Fraud avoidance is a very hot topic today in telecoms. Globally, telecom fraud is currently estimated to be costing almost US$30 billion every year. US$17 billion of this is international related, so global carriers are particularly concerned and focused on this topic. International and roaming traffic is where the major fraud and hacking risk now occurs with at least 70% of all fraud in these areas.
Our cloud based fraud detection service is particularly successful in emerging parts of the world. This is because in many emerging markets operators are less equipped than for example operators in Europe, which are part of bigger groups or have their own systems that are more developed. It is therefore a question of priorities and investment capabilities for operators.
How is the field of telecom fraud changing?
The first big attacks and hacking attempts took place in Europe and operators took actions to mitigate that. Now we see more and more fraud occurs in emerging markets where operators are less equipped and have less experience in dealing with attacks.
Two years ago most operators were unwilling to discuss fraud and did not want to admit publically that they had fraud on their networks. It was easier to do this then because their revenues were increasing and there was not so much pressure on them. Now operators in emerging markets understand they need to tackle fraud because they are now losing so much money to it. As a result operators are willing to be more open about fraud.
What are the major exploits in fraud?
The most common exploits are PBX hacking, call transfer, Wangiri (where a fraudster dials a number but cuts the call off before it is answered to trick the consumer into calling back a premium rate number) and International Revenue Sharing Fraud (IRSF). In fact the exploits have not changed much over the past few years.
The key development is that fraud and hacking has now become international which make it much more difficult to detect.
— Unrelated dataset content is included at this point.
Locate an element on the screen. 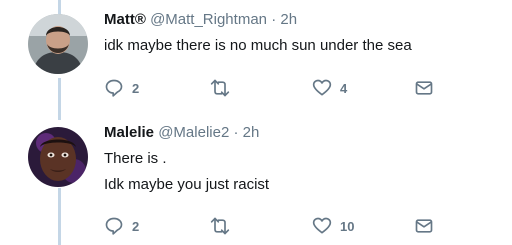 The image size is (512, 245). handle: @Malelie2 is located at coordinates (194, 132).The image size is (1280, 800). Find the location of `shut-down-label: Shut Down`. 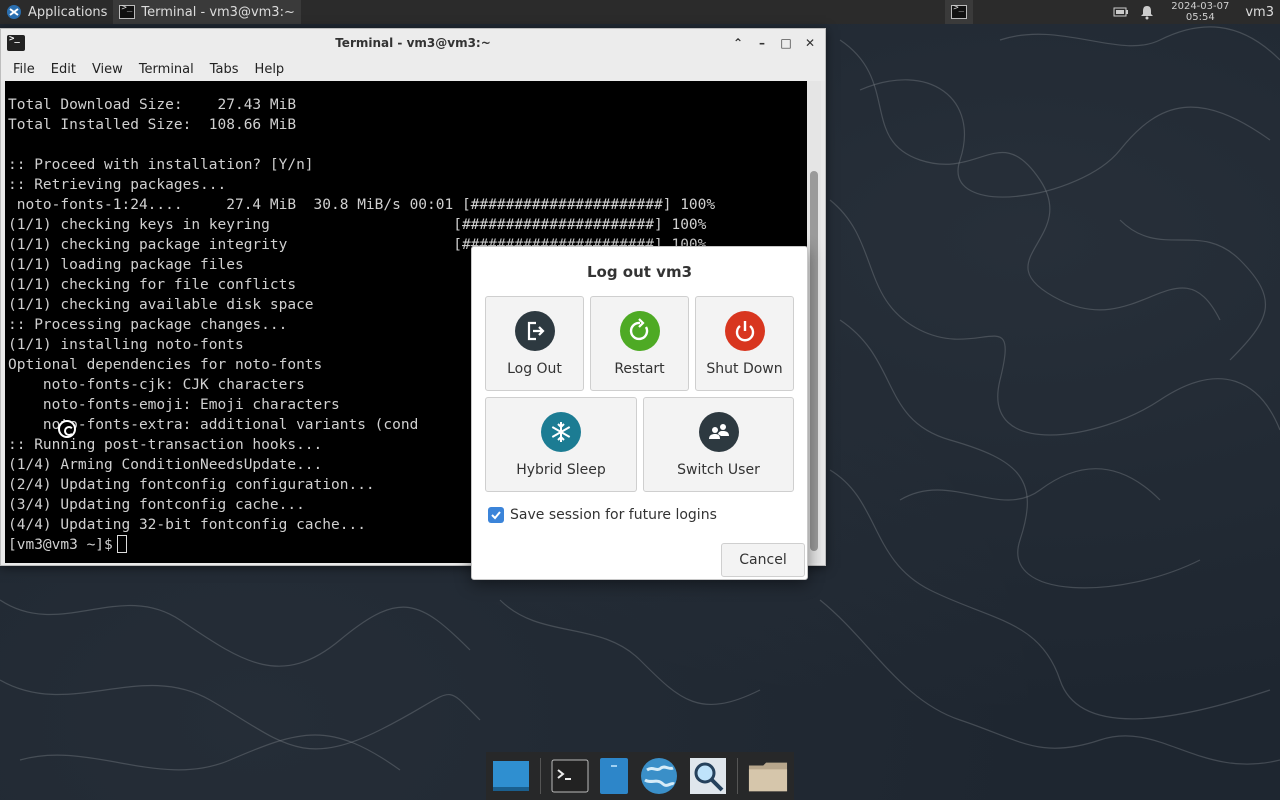

shut-down-label: Shut Down is located at coordinates (744, 369).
Typically this means the fraud originates in a low cost country or region, Africa for example, and ends in a country with high termination charges such as the UK, which is one of the markets that generates a lot of fraud in the telecoms space.
Frauds are often timed to take place over weekends and holiday periods when networks are less likely to be monitored and companies are closed, so that by the time the hacking or fraud is discovered a huge bill has already been run up. By working internationally, this issue is made much more complex due to time differences and the difficulty of getting international legal agreements to track fraudsters down and prosecute them.
What are the key challenges in fraud?
Our network enables us to see fraud in real time plus we have a huge database of numbers known to be fraudulent which is continuously updated. Our systems are designed to detect when there are anomalies such as spikes in traffic, and by using traffic pattern analysis and other data we can identify if the traffic is genuine or fraudulent and to stop it if it is the latter.
The challenge is that some operators are slow to take action because they do not want to risk alienating genuine customers. Moreover, even when an operator does want to block a certain traffic stream they may need the agreement of their customer first.
Trust is an essential element in successfully combating fraud. Customers need understand that we have the tools to detect fraud accurately and can authorise us to block traffic without us having to ask them on each occasion we detect a potential fraud.
Evidence is key. We enforce fraud provision closest with our own providers. If something goes via them that is obviously fraud, we reserve the right not to pay, even if it’s not deliberate. The key thing is to have the evidence so we can prove traffic is fraudulent. Our system does offer this but often an originating network does not and therefore needs to authenticate the fraud with it with an independent authority such as the police. That’s why it’s better if we can identify patterns.